Table 1 Falch staging classification of anorectal melanoma
In this case we report, AM was diagnosed definitely before surgery via colonoscopy and biopsy. We chose to perform APR instead of WLE, because the four lesions distributed in anorectal zone made sphincter preserving radical surgery unachievable.Pathological report suggested multiple AMs with muscular invasion without lymph node metastasis. This case should be classified as stage II with an 11-mo expected survival time according to Falch staging classification. The patient was diagnosed with lung metastasis but still alive 27 mo after surgery, which was significantly longer than expected. Whether it was nivolumab (PD-1 inhibitor) treatment or just individual difference that contributed to the prolonged survival time remains uncertain. Curative effect of nivolumab treatment and other monoclonal antibody induced targeted therapy requires further evidence from clinical trials.
In this article, we report an AM case with multiple synchronous melanomas with different colors, which has never been reported previously. Treatment of AM include R0 surgical resection (APR or WLE), chemotherapy, and immunotherapy. Further clinical research and larger cohort of patients may help to standardize treatment guidelines and improve the prognosis of AM.
Figure 3 Transanal exploration of anorectal masses. A: Derived from the anterior wall of the rectum, one pedunculated mass appeared at the anal canal levelwithout melanin pigmentation. Two mucosal melanic zones were found at the anal canal level (blue arrows); B: Another pigmented mass was 3 cm above the dentate line under anoscope vision.

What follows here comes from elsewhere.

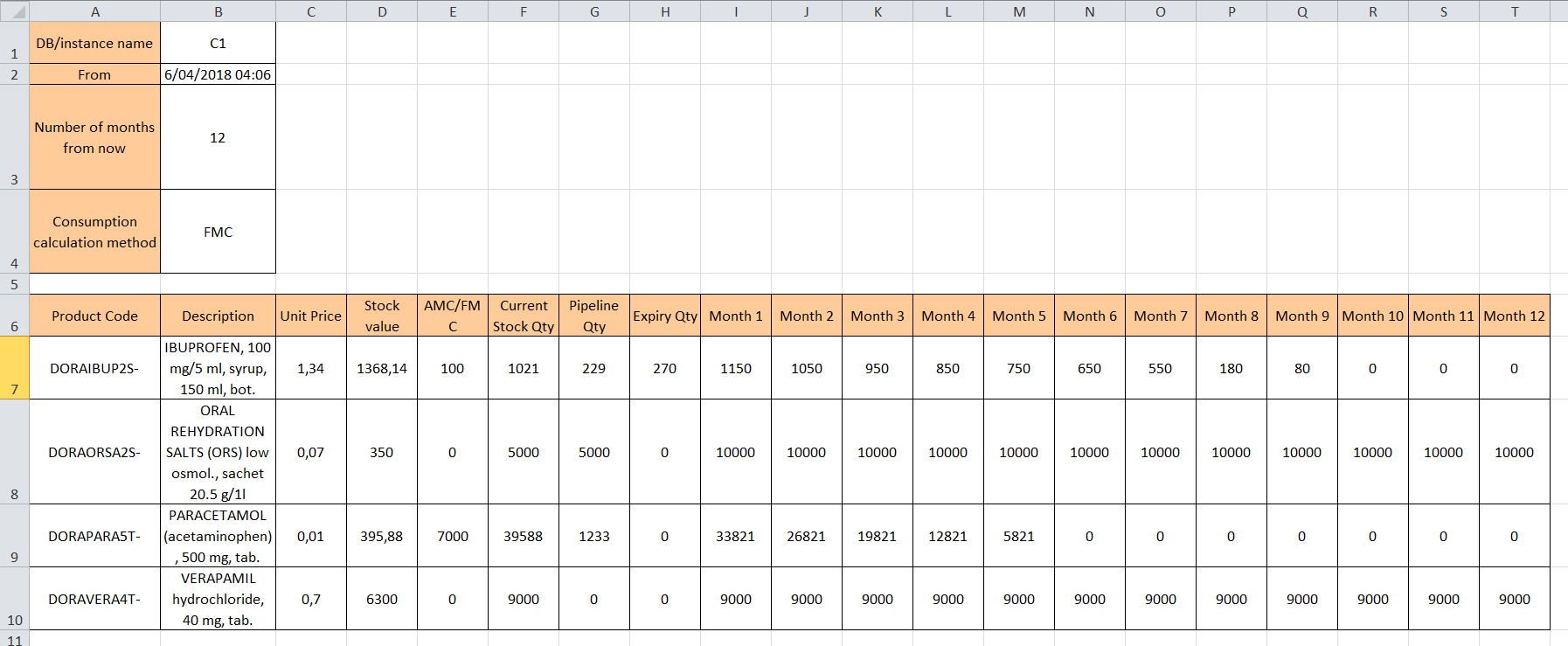Click the current stock cell 39588

click(x=523, y=536)
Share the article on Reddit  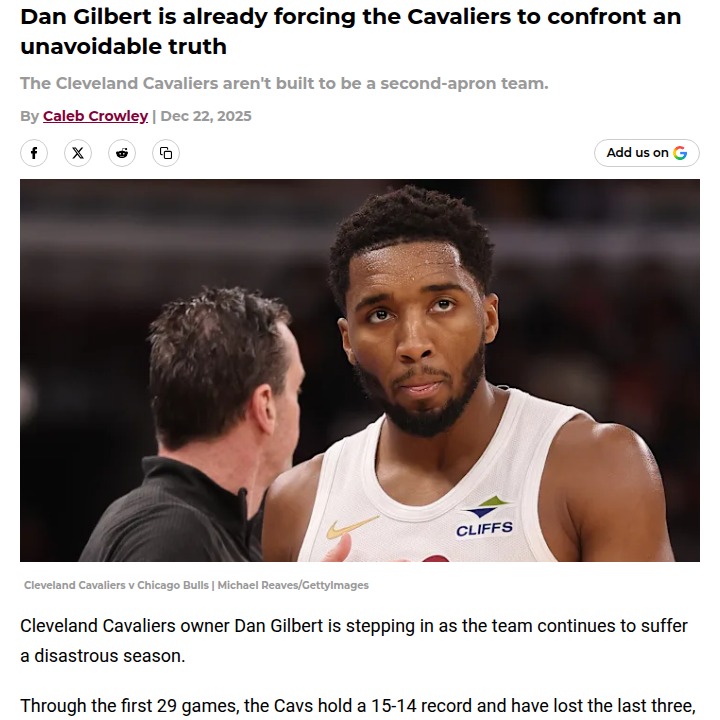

Figure 4 Histologic illustration of the four lesions in this case (HE staining, 10×). A: Pedunculated mass located at the anal canal level. Although this lesion appeared unpigmented via visualization, scattered round atypical pigmented cells were found microscopically; B: The sessile mass 3 cm above the dentate line showed densely distributed pigmented cells; C and D: Two mucosal melanic zones were analyzed. Infiltration of atypical pigmented cells was found distributed in the mucosal and submucosal layers.